Exercise details
Each record, word for word and stripped of pictures, is what the answer should contain.

Provided data

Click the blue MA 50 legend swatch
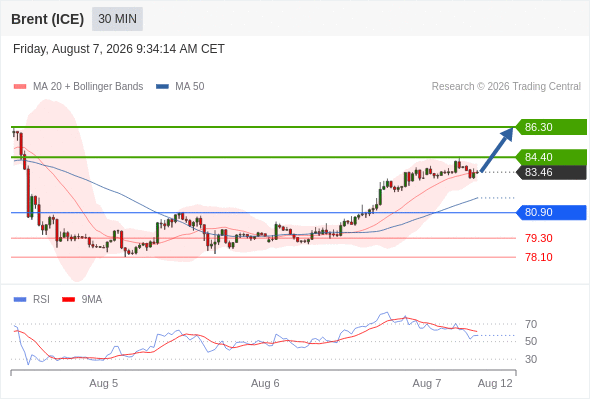Viewport: 590px width, 400px height. [162, 87]
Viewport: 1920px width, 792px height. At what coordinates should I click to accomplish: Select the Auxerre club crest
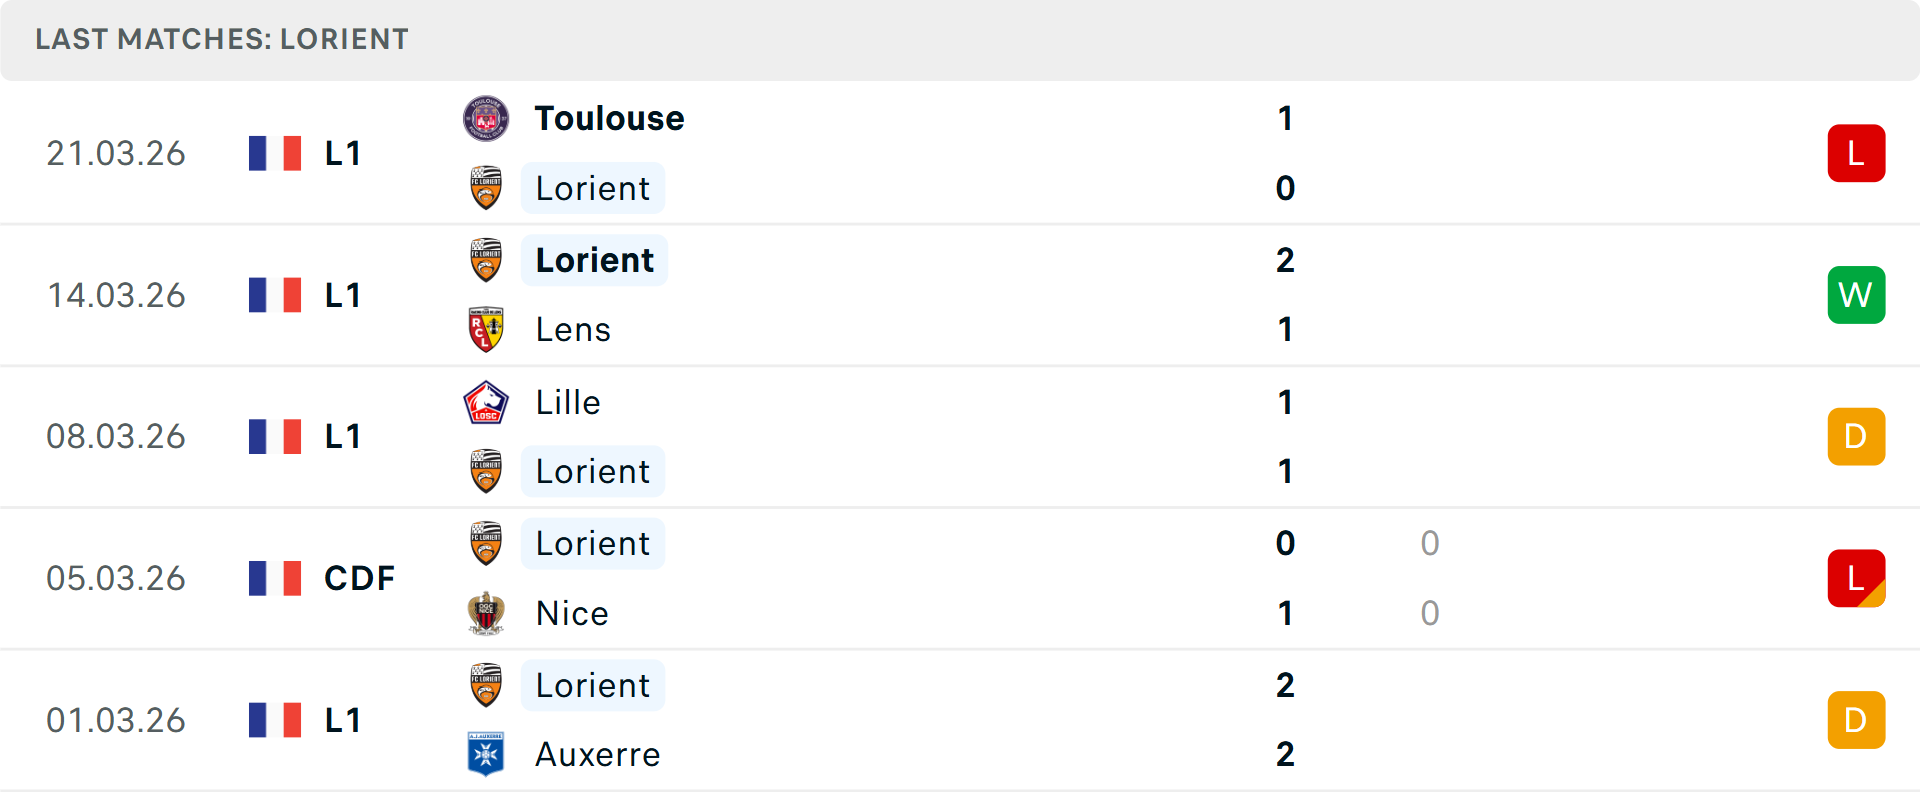(x=486, y=755)
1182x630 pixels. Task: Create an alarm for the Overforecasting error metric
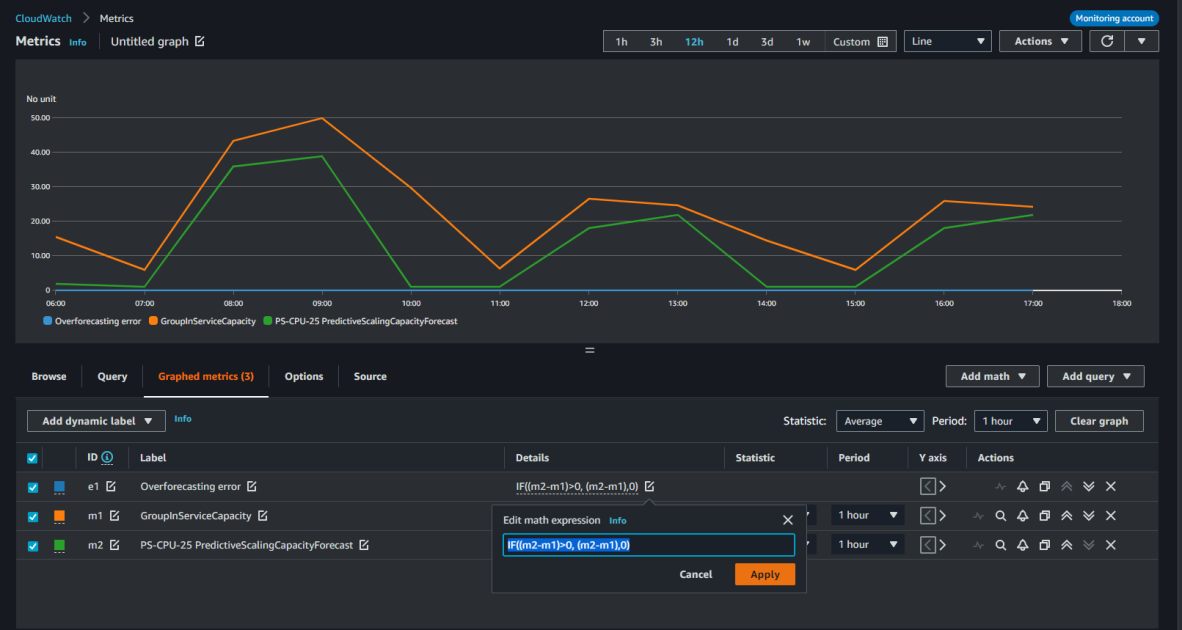[x=1023, y=486]
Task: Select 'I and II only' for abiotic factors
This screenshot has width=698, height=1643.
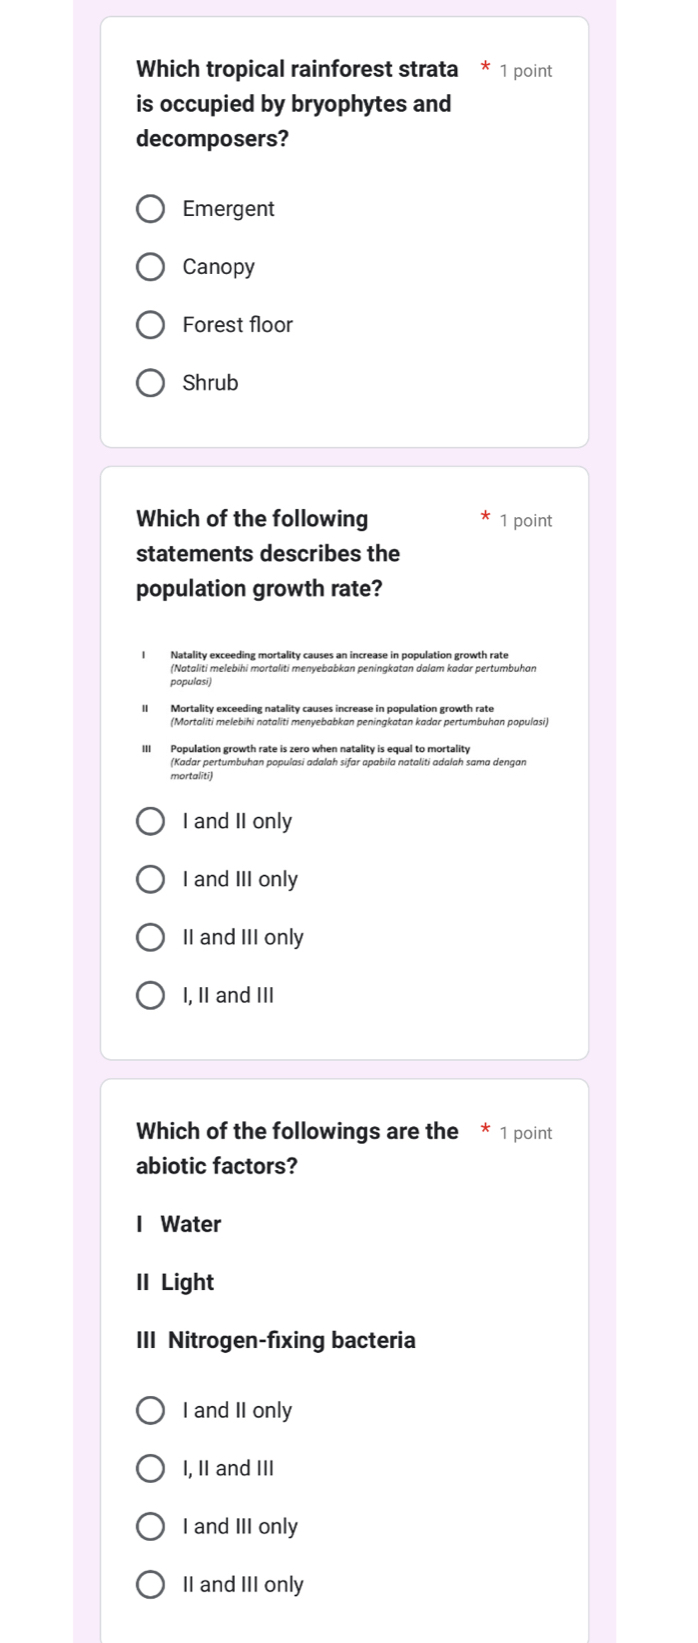Action: point(150,1411)
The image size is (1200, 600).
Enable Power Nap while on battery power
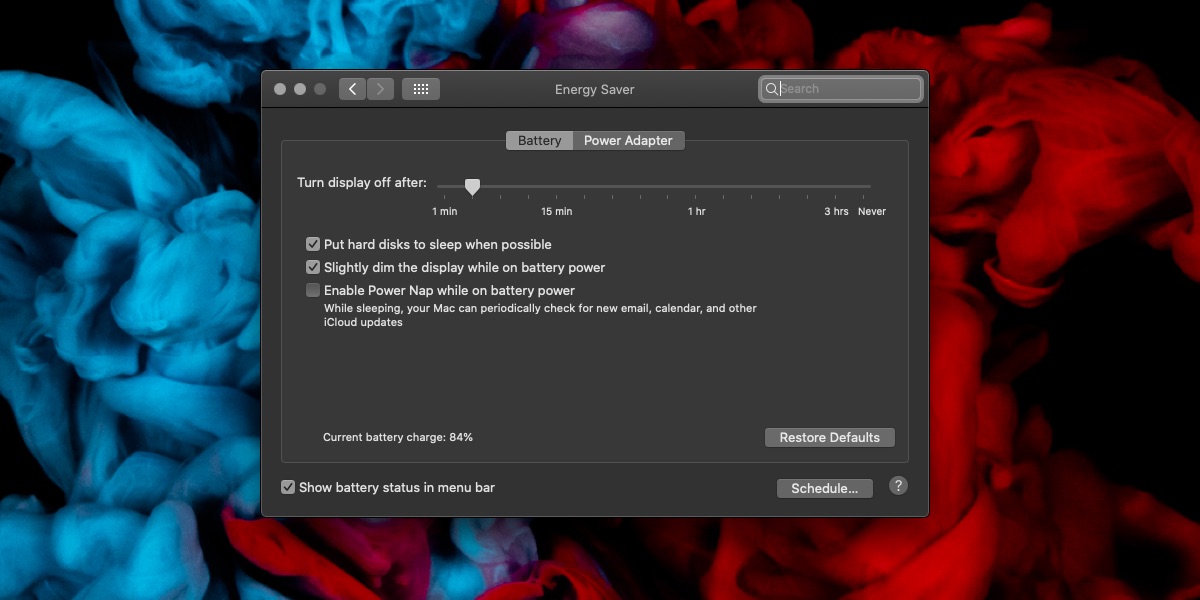coord(313,290)

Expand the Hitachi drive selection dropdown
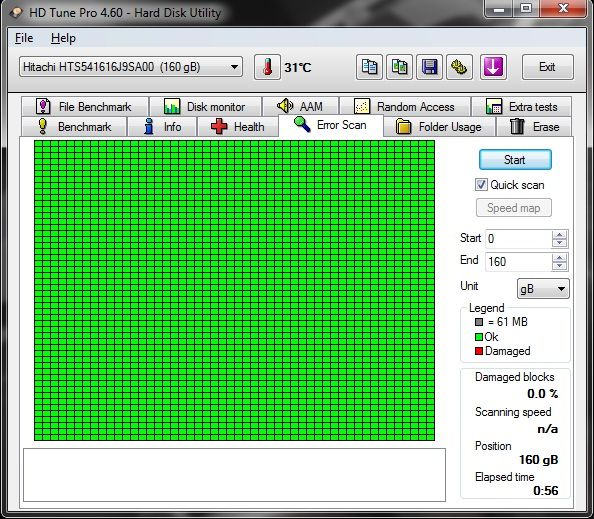tap(234, 67)
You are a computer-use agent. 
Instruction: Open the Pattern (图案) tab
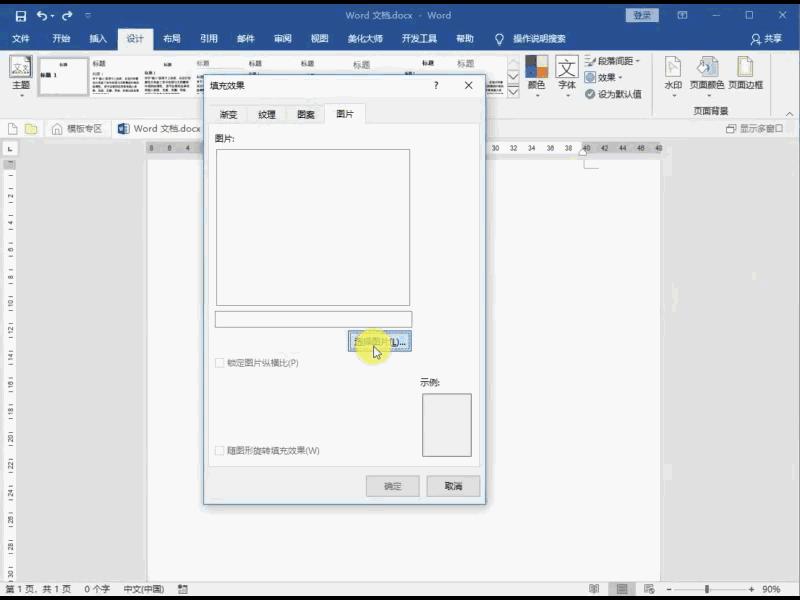tap(305, 115)
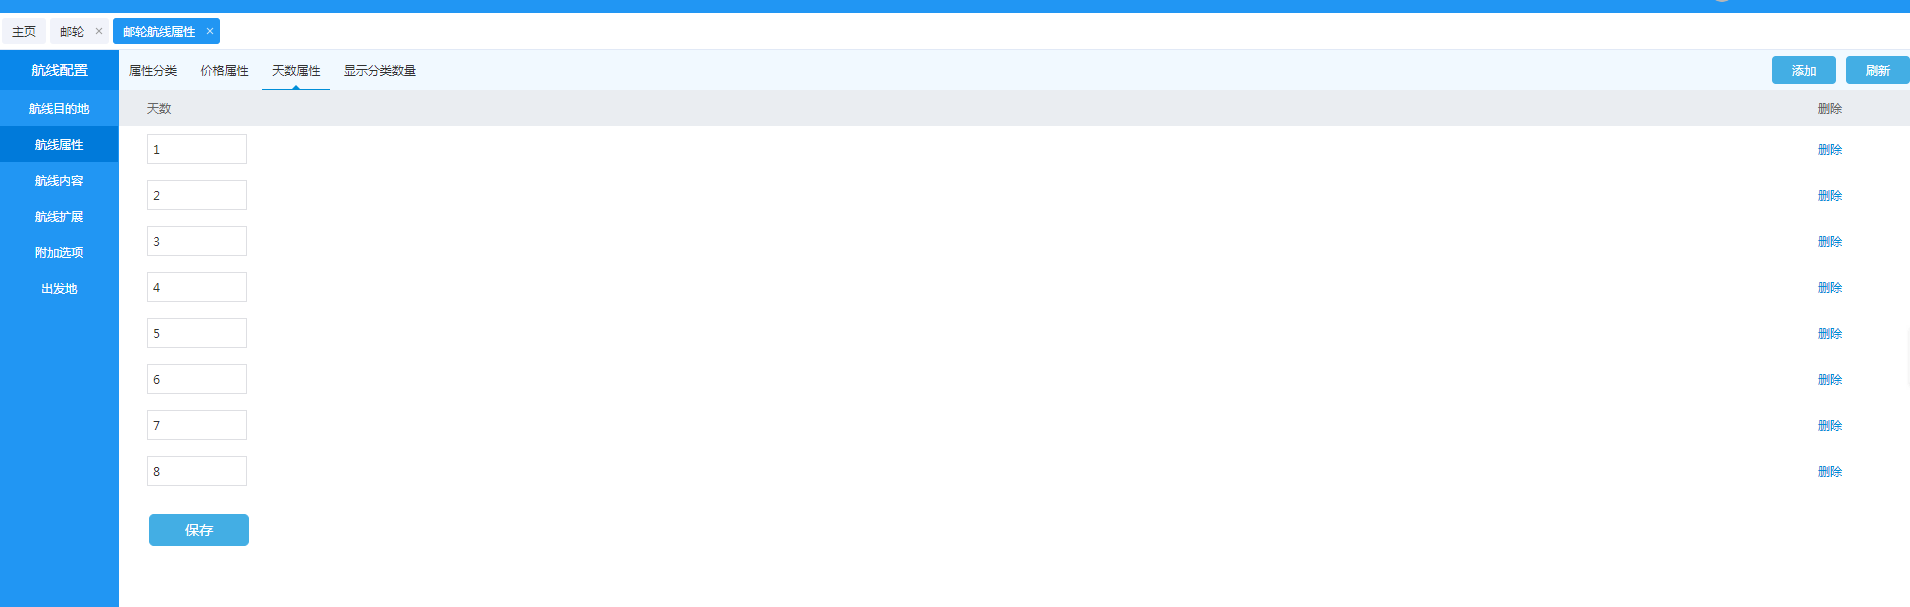The width and height of the screenshot is (1910, 607).
Task: Close the 邮轮航线属性 tab
Action: click(x=210, y=31)
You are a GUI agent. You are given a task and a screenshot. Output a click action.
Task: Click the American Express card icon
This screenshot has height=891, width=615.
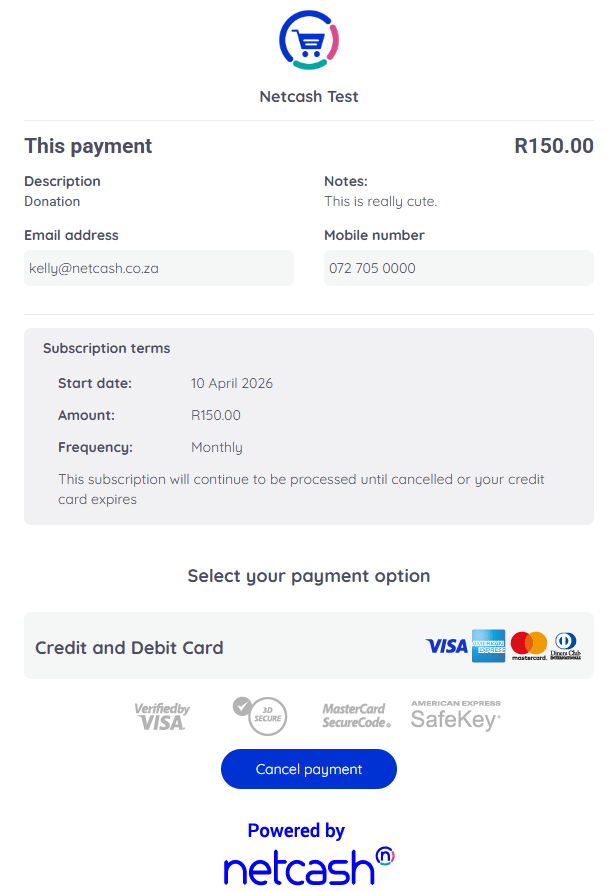[489, 646]
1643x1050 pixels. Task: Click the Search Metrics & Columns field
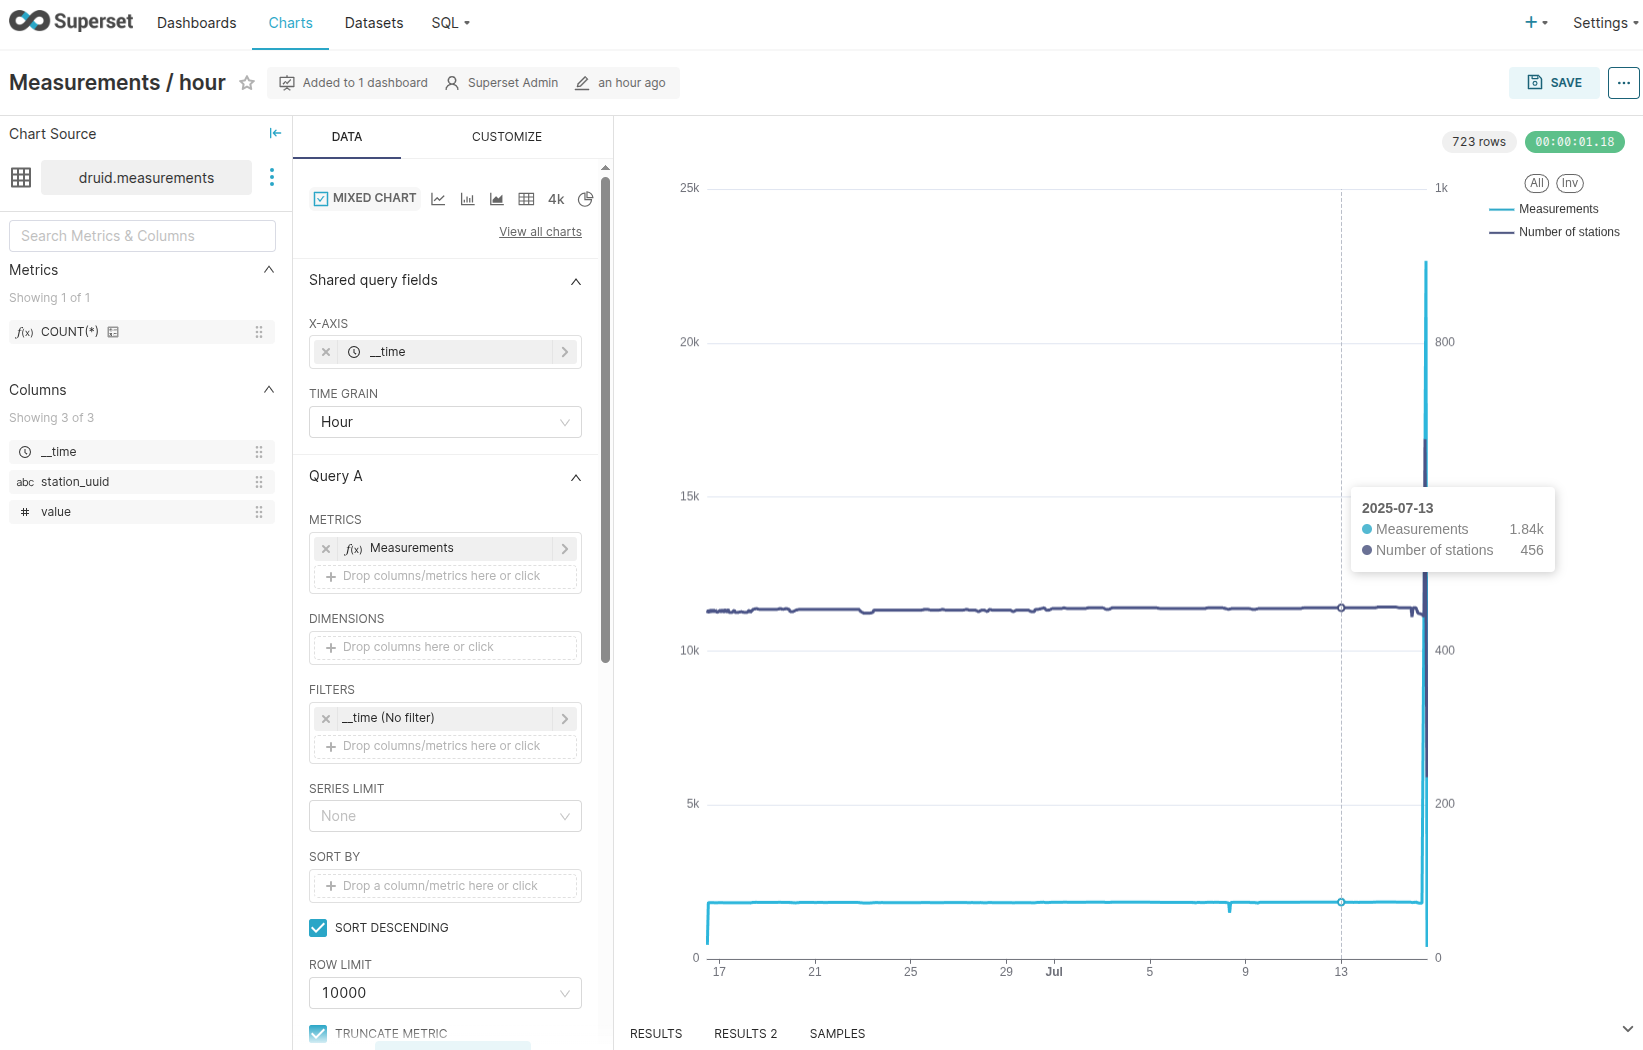pyautogui.click(x=142, y=236)
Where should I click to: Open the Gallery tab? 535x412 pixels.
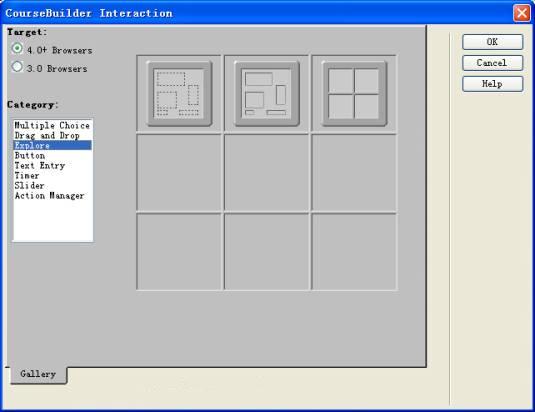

Result of this exercise
Click the blue MA 50 legend swatch
Viewport: 590px width, 400px height. [162, 87]
Viewport: 1920px width, 792px height. At what coordinates should I click to accomplish: Select the Auxerre club crest
(x=486, y=755)
1182x630 pixels. Task: Create an alarm for the Overforecasting error metric
[x=1023, y=486]
Task: Select 'I and II only' for abiotic factors
This screenshot has width=698, height=1643.
Action: point(150,1411)
The image size is (1200, 600).
Enable Power Nap while on battery power
coord(313,290)

Expand the Hitachi drive selection dropdown
tap(234, 67)
You are a computer-use agent. 
Instruction: Open the Pattern (图案) tab
tap(305, 115)
The width and height of the screenshot is (1910, 607).
Task: Close the 邮轮航线属性 tab
Action: click(x=210, y=31)
You are a GUI agent. You are given a task and a screenshot. Output a click action.
Task: Click the American Express card icon
This screenshot has height=891, width=615.
[489, 646]
1643x1050 pixels. Task: Click the Search Metrics & Columns field
pyautogui.click(x=142, y=236)
Where should I click to: Open the Gallery tab? 535x412 pixels.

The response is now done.